2016 Republicans, Uncategorized

Debate Prep: A Tale of Two Cycles

August 5, 2015

What a difference a new election cycle makes.  Rick Perry entered the 2012 campaign as the front-runner, surging well ahead of Mitt Romney by the time he hit the debate stage.

Tomorrow, Perry brings his 11th place poll position into the debate undercard as one of the headliners at the little kids table.

He is joined by Rick Santorum, 2012 Iowa winner, and second place overall finisher in the 2012 primaries.  Santorum is in 12th place.

To give you an idea of how unusual it is for a previous runner-up to find himself this marginalized, consider the following:

2012 Nominee: Mitt Romney, finished second in 2008.

2008 Nominee: John McCain, finished second in 2000.

1996 Nominee: Bob Dole, finished second in 1988.

1988 Nominee: George H.W. Bush, finished second in 1980.

1980 Nominee: Ronald Reagan, finished second in 1976.

Aside from incumbent presidents running for re-election, the only exception to the Next Man Up Nominating System was George W. Bush, who won as a rookie in 2000.

In the summer of 2011, Bobby Jindal was a rising star in the Republican Party in the process of running for re-election.  Louisiana has an open primary for governor. The top two finishers face off in the General Election, unless one candidate gets a majority in the primary.

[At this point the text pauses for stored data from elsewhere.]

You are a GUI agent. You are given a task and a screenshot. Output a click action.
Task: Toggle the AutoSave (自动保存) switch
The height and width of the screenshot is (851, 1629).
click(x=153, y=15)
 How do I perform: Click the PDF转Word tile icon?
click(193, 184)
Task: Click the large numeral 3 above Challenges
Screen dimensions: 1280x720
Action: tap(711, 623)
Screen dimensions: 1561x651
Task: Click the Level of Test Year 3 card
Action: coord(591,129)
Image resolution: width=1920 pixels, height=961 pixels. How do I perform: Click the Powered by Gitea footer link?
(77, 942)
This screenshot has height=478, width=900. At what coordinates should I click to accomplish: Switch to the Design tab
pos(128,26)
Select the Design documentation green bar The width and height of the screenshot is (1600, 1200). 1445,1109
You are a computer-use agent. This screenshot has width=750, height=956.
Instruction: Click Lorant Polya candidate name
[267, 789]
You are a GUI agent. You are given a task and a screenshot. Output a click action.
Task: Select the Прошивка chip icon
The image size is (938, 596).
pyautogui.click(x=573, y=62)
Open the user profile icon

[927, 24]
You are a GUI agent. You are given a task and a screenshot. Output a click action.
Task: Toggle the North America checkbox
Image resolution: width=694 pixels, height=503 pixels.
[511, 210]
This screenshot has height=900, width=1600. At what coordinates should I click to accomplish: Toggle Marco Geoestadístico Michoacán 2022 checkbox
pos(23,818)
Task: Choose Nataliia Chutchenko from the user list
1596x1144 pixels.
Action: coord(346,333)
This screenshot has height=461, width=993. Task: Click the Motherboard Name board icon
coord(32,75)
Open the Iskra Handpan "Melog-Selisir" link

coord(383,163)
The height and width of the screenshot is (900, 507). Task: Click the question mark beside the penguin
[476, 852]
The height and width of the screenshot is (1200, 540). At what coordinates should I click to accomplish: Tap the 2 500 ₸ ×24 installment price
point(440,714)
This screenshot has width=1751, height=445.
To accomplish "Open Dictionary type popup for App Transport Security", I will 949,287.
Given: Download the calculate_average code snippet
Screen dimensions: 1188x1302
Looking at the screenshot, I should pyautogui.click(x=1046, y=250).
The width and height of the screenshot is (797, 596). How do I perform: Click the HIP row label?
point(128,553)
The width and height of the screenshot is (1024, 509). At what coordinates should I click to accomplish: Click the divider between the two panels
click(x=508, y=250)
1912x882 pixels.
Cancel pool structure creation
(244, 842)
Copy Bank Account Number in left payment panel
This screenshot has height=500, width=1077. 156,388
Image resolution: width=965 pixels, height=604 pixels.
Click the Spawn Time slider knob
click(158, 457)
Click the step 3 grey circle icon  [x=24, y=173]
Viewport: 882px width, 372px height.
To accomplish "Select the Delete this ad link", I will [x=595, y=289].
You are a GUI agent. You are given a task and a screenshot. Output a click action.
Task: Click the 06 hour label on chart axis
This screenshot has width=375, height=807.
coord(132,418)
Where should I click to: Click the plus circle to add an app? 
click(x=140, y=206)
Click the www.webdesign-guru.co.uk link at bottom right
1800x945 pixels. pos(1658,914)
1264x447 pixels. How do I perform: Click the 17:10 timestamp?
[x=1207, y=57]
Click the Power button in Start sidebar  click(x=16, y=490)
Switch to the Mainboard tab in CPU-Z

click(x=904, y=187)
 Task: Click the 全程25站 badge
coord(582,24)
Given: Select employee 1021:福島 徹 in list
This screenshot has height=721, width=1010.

With 9 opponents, Jindal won two-thirds of the vote.  Having ruled himself out for 2012, he was considered one of the most promising prospects for 2016.

At this point, Scott Walker was less than a year into his first term in Wisconsin.  Most people would have laughed if you told them Walker would be a top tier candidate for 2016 while Jindal languished in 13th place, a casualty of sinking approval ratings at home and lack of a distinguishing message in the presidential race.

Carly Fiorina is a more credible version of Herman Cain.  While Cain was the CEO of Godfather’s Pizza, Fiorina ran Hewlett-Packard, one of the 50 largest corporations in America, with operations around the globe.

Cain’s prior elective experience was a Senate primary loss in Georgia.  Fiorina’s experience is a Senate loss in California. Each have served as advisors to previous nominees.

Cain was a factor in the polling from the beginning and even spent a few weeks in fall 2011 at the top of the heap.  Fiorina joins the not ready for prime time (the consolation debate begins at 5pm Eastern/2pm Pacific) politicians in 14th place.

15th place contestant Lindsey Graham has represented South Carolina in the House and Senate for over two decades.  He wasn’t considered a prospect in 2012, nor does he have a doppelgänger from last cycle.

For perspective, just consider his qualifications are very comparable to Joe Biden’s at the time he was tabbed for the Obama ticket after running his version of Graham’s current campaign.

George Pataki and Jim Gilmore are attending too, beneficiaries (along with Graham) of a change in policy which lets candidates with less than a 1% polling average participate in the consolation debate.

Pataki was once a pretty successful politician, defeating Democratic icon Mario Cuomo to become New York Governor in 1994 and being re-elected twice.  Aside from being too liberal for a Republican primary (climate change is a big issue for him), many aspects of his record are similar to Jeb Bush.  Both left office at the end of 2006.

As much as his last name may hurt him with some voters, the comparison to Pataki shows how fortunate Jeb is to be the son, brother and fundraising heir of presidents.

I cannot explain Gilmore’s presence in the race.  He served one term as Virginia Governor that ended at the beginning of 2002.  Maybe he lost a bet on the golf course.

What I’ve just described is a slightly below average primary field.  It’s arguably stronger than what Democrats fielded in 1992 or 2004 and doesn’t stack up too badly against the 2012 Republican vintage.  They are far and away better than Hillary’s current competition, something you could easily argue even if Biden was already in.

This should make for a pretty good debate, quite likely a better one than the main event.  Seven is more manageable than 10.  Even with the relatively limited group, a couple participants (probably Pataki and Gilmore) won’t get much space.

Howerver, the other five will have more room to shine than they would have if they had polled at a lofty 3% like Kasich and Christie. Free of the Trump distraction, their audience of political junkies, Iowa and New Hampshire volunteers and financial supporters will pay close attention.

Pundits will declare a winner of the Junior Varsity debate and at least one of the contestants should exit the show with some momentum.  They are all clearly underdogs, but in a 17-person race, there’s no such thing as a clear favorite.